ファブリックベッドは、布に汚れがしみ込みやすく、木製やスチール製のベッドよりも手入れに手間がかかります。布の表面や縫い目には、ホコリや髪の毛もたまりやすいです。

また、張り地やクッション材の厚みによって、同じマットレスサイズでも外寸が大きくなりやすいため、部屋に置いたときの圧迫感にも注意しましょう。

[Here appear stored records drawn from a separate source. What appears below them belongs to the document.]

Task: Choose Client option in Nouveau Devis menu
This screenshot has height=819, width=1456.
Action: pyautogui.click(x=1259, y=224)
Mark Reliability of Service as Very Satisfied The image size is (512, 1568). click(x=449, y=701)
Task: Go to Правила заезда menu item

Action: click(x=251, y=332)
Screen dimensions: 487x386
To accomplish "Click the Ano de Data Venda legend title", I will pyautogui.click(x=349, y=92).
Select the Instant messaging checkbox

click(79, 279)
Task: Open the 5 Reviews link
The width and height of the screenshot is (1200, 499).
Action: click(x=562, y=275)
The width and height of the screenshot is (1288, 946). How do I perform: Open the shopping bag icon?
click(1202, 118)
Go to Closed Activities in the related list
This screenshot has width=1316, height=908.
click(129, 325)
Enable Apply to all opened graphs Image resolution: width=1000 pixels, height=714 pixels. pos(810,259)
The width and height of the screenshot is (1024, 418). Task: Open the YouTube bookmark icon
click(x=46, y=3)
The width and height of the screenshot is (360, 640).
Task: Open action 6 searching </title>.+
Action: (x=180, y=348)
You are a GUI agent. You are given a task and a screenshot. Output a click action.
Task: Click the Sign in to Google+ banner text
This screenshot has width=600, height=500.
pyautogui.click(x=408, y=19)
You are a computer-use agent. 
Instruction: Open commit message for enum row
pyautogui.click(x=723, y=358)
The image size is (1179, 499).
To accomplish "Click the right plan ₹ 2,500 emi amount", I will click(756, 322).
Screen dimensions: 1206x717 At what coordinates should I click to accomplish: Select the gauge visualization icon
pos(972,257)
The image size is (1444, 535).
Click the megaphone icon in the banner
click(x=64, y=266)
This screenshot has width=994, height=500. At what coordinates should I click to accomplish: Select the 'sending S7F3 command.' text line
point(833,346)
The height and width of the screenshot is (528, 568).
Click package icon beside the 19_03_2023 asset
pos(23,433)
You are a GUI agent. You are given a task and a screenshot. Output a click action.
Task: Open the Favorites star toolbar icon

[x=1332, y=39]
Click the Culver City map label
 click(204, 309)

一方、木目や金属にはない、やわらかな見た目を寝室に取り入れられます。クッション性のあるヘッドボードなら、背中を預けて読書や動画を楽しめることも魅力です。

ファブリックベッドに魅力を感じた場合、「清潔に保てるかどうか」「大きすぎないか」を冷静に判断することがポイントです。

合いやすい人
  • ベッドで読書や動画を楽しみたい
  • 布の質感で寝室の印象を変えたい
  • 掃除機で張り地を手入れできる
  • 棚や収納よりデザインを優先したい
合いにくい人
  • 汚れやホコリを簡単に拭き取りたい
  • 圧迫感を抑えたい
  • ベッドの上で飲食することが多い
  • ペットの毛や爪による傷が気になる

ファブリックベッドとは

ファブリックベッド

ファブリックベッドは、表面に布地を使ったベッドフレームの総称です。内部の構造まで布でできているわけではありません。大きく分けると、次の2種類があります。

種類 特徴
全体が布張り ヘッドボード、サイドフレーム、フットボードまで布で覆う。統一感があるが、手入れする面積が広い
ヘッドボードだけ布張り 木製・スチール製のフレームに、布張りのヘッドボードを組み合わせる。背もたれの機能を得ながら、汚れやすい範囲を抑えやすい

販売店によっては「クッションベッド」「布張りベッド」と呼ぶこともあります。厳密な線引きはないため、名称よりも、どこまで布で覆われているかを確認しましょう。

ファブリックベッドのメリット

コアラファブリックベッドフレーム

1. 部屋がやわらかい雰囲気になる

ベッドは寝室の中で大きな面積を占めます。木目や金属とは違う布の質感を取り入れると、部屋全体をやわらかく見せやすいです。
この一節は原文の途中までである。